Combinatorial Inscribability Obstructions for Higher-Dimensional Polytopes

TL;DR

This paper introduces new combinatorial obstructions to inscribability in higher-dimensional polytopes, demonstrating that many known classes of polytopes are not inscribable, unlike the well-understood 3D case.

Contribution

It identifies novel combinatorial obstructions to inscribability in higher dimensions and characterizes inscribability for duals of cyclic and neighborly polytopes.

Findings

Duals of 4D cyclic polytopes with ≥8 vertices are not inscribable.

Duals of cyclic 4-polytopes with ≤7 vertices are inscribable.

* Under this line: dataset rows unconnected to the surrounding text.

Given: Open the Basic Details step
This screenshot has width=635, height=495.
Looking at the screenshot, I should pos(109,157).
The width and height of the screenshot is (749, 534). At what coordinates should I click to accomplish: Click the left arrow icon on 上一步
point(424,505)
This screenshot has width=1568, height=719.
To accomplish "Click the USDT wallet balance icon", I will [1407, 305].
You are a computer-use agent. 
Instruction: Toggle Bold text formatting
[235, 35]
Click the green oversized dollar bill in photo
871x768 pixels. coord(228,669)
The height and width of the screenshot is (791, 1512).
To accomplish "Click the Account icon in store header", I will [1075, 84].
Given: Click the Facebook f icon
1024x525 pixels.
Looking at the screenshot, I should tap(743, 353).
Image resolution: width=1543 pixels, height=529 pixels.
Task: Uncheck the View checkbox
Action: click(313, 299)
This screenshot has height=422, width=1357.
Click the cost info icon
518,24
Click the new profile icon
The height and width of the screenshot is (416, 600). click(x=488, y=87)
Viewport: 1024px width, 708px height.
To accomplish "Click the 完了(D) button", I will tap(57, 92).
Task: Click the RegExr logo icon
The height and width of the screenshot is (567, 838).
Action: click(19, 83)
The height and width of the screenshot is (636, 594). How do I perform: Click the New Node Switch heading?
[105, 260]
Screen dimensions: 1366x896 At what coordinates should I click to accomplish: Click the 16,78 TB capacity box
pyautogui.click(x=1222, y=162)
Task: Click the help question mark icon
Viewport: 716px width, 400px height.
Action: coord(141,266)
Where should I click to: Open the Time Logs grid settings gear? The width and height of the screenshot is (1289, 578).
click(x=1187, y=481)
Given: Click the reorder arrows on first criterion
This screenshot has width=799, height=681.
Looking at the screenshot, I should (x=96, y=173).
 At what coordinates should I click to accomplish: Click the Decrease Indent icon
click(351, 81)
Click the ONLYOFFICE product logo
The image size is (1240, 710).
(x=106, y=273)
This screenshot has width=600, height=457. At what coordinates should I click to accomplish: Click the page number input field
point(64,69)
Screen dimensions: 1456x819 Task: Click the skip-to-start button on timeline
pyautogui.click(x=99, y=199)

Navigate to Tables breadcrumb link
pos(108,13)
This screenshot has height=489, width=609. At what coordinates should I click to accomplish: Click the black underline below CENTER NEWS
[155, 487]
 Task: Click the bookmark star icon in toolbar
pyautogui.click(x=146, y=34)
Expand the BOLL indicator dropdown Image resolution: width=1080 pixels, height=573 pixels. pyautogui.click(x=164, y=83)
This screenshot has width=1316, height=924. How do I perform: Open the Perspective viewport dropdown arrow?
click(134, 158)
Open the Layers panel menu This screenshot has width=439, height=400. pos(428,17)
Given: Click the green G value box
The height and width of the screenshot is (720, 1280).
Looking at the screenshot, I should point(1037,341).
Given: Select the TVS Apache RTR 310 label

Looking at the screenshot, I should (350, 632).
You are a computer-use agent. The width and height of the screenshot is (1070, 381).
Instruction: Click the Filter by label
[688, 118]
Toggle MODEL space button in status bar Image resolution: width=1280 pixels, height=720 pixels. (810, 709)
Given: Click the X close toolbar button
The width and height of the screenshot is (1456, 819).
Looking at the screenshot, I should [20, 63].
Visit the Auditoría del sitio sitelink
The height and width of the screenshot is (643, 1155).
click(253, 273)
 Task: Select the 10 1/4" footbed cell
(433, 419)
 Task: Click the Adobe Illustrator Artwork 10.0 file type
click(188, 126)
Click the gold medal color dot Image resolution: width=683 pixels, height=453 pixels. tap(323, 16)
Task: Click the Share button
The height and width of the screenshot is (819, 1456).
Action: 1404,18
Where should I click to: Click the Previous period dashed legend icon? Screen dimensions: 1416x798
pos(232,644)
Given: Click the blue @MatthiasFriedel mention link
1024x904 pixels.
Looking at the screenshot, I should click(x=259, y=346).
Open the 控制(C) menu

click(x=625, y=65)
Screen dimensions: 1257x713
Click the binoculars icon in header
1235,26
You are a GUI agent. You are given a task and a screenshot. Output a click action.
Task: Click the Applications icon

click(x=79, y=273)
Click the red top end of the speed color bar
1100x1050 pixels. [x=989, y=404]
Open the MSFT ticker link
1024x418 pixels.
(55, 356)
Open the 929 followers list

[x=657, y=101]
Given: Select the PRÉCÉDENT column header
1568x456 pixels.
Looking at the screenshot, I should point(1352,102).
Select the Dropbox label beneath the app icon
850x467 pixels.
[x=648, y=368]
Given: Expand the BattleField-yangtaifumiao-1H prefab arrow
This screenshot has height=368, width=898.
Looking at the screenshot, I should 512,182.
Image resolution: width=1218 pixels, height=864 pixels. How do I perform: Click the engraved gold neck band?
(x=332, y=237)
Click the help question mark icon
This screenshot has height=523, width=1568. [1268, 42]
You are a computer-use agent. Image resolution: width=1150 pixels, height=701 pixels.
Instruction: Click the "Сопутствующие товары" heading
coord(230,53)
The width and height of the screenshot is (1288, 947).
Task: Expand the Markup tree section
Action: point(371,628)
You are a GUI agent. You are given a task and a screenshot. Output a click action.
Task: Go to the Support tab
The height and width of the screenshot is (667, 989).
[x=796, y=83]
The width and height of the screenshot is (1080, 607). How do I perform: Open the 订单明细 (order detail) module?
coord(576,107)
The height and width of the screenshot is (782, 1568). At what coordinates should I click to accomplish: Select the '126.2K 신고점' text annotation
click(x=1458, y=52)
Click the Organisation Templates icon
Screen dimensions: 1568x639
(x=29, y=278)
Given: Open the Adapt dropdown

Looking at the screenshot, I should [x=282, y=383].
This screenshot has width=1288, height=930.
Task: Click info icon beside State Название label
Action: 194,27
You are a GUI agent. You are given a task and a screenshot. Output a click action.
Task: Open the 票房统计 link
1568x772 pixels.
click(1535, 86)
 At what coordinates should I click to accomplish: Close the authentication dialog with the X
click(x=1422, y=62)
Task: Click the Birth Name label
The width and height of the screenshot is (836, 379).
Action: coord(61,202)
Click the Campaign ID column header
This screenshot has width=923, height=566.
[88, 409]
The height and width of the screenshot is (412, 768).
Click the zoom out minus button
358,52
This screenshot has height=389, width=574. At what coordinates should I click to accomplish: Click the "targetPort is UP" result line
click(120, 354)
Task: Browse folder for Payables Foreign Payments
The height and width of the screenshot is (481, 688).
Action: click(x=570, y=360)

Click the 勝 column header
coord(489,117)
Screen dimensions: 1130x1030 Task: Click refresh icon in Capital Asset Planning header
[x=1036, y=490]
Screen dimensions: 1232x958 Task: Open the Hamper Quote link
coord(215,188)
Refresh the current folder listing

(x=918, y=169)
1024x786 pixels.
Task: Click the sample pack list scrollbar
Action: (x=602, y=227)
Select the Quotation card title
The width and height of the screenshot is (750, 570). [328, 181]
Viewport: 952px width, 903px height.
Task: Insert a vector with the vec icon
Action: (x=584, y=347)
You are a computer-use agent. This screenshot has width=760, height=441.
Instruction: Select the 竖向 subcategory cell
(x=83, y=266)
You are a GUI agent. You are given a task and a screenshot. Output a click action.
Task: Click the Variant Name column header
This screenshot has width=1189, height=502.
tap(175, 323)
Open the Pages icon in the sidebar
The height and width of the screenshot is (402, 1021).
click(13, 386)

Certain face lattice subposets serve as forbidden structures for inscribability.

Abstract

For $3$-dimensional convex polytopes, inscribability is a classical property that is relatively well-understood due to its relation with Delaunay subdivisions of the plane and hyperbolic geometry. In particular, inscribability can be tested in polynomial time, and for every $f$-vector of $3$-polytopes, there exists an inscribable polytope with that $f$-vector. For higher-dimensional polytopes, much less is known. Of course, for any inscribable polytope, all of its lower-dimensional faces need to be inscribable, but this condition does not appear to be very strong. We observe non-trivial new obstructions to the inscribability of polytopes that arise when imposing that a certain inscribable face be inscribed. Using this obstruction, we show that the duals of the $4$-dimensional cyclic polytopes with at least $8$ vertices---all of whose faces are inscribable---are not inscribable. This result is optimal in the following sense: We prove that the duals of the cyclic $4$-polytopes with up to $7$ vertices are, in fact, inscribable. Moreover, we interpret this obstruction combinatorially as a forbidden subposet of the face lattice of a polytope, show that $d$-dimensional cyclic polytopes with at least $d+4$ vertices are not circumscribable, and that no dual of a neighborly $4$-polytope with $8$ vertices, that is, no polytope with $f$-vector $(20,40,28,8)$, is inscribable.